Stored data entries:
# # # # #

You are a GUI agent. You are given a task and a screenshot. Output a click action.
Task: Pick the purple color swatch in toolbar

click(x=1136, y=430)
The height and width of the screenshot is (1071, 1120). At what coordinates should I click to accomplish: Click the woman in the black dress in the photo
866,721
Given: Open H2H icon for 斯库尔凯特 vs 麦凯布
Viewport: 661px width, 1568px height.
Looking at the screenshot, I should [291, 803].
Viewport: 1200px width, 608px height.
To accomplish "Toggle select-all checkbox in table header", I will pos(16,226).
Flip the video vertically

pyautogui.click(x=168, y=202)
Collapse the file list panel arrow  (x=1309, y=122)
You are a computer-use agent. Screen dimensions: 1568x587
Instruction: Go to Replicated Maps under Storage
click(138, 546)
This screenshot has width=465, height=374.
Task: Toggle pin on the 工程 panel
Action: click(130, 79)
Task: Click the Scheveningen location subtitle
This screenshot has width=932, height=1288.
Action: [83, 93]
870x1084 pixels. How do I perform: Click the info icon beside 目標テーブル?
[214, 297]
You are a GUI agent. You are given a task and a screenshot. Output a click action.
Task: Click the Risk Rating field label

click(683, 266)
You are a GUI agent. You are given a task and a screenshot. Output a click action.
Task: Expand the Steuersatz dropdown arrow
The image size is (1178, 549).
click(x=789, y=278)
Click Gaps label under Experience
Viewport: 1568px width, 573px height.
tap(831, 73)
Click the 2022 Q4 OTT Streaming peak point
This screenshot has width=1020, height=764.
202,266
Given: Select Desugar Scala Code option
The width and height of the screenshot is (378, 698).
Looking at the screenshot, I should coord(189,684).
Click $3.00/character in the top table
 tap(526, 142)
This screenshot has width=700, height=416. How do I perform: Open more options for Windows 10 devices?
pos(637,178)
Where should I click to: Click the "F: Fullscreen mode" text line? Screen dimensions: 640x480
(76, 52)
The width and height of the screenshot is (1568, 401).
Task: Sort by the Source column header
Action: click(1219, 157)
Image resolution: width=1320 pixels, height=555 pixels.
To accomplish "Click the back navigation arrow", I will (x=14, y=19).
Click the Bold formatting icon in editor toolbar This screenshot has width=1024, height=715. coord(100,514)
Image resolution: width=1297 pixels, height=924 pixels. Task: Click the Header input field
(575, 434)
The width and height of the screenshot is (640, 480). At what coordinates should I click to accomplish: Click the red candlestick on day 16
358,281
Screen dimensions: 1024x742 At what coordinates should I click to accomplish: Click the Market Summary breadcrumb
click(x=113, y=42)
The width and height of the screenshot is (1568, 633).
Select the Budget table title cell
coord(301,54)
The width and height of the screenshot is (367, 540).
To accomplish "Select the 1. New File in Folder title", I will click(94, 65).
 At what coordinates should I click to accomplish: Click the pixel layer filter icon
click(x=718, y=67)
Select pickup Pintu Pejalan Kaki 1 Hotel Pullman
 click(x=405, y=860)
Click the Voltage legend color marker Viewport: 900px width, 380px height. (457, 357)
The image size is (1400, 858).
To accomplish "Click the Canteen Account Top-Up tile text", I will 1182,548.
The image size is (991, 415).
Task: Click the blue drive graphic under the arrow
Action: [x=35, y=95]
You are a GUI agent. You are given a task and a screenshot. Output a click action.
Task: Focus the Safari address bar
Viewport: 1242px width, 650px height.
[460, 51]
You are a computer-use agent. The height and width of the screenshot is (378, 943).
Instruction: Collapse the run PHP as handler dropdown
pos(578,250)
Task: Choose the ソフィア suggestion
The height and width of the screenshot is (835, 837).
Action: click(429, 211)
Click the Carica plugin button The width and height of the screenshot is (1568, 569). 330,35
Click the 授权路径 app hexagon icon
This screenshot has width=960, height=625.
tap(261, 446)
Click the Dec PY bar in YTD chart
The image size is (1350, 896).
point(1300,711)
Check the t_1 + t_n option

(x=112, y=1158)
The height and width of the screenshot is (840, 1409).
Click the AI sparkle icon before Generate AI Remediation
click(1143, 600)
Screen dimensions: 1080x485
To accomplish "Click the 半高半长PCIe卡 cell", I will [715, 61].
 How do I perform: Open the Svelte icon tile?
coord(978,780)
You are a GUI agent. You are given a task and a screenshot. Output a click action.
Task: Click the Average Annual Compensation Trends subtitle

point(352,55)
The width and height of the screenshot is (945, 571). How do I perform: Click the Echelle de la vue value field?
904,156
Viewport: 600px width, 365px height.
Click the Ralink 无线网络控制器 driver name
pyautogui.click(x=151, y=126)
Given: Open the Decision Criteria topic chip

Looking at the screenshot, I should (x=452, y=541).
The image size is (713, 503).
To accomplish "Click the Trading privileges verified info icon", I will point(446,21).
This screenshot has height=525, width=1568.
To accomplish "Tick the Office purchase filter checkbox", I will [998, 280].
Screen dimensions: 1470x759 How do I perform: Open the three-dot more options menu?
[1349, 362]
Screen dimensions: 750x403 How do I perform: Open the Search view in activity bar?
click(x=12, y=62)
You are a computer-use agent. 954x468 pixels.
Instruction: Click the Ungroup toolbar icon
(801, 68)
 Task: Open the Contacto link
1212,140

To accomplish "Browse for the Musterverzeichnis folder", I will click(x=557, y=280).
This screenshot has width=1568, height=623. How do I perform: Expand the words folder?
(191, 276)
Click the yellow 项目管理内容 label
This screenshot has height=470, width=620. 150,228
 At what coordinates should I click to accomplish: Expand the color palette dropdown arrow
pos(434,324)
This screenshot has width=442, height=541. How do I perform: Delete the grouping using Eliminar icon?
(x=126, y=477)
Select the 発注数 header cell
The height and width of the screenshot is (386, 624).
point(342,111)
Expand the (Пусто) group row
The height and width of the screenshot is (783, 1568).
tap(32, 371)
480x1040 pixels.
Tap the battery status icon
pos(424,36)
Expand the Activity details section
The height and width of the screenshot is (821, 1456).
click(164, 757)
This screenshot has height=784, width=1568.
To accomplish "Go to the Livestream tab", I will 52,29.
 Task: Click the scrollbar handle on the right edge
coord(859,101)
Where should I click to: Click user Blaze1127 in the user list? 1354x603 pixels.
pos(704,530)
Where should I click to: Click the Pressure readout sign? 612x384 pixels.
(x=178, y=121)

# # # # #

== Required work ==
Of the lines in the data above, some may include the word "computer"; state how many, with no added words.

== Answer for the task ==
3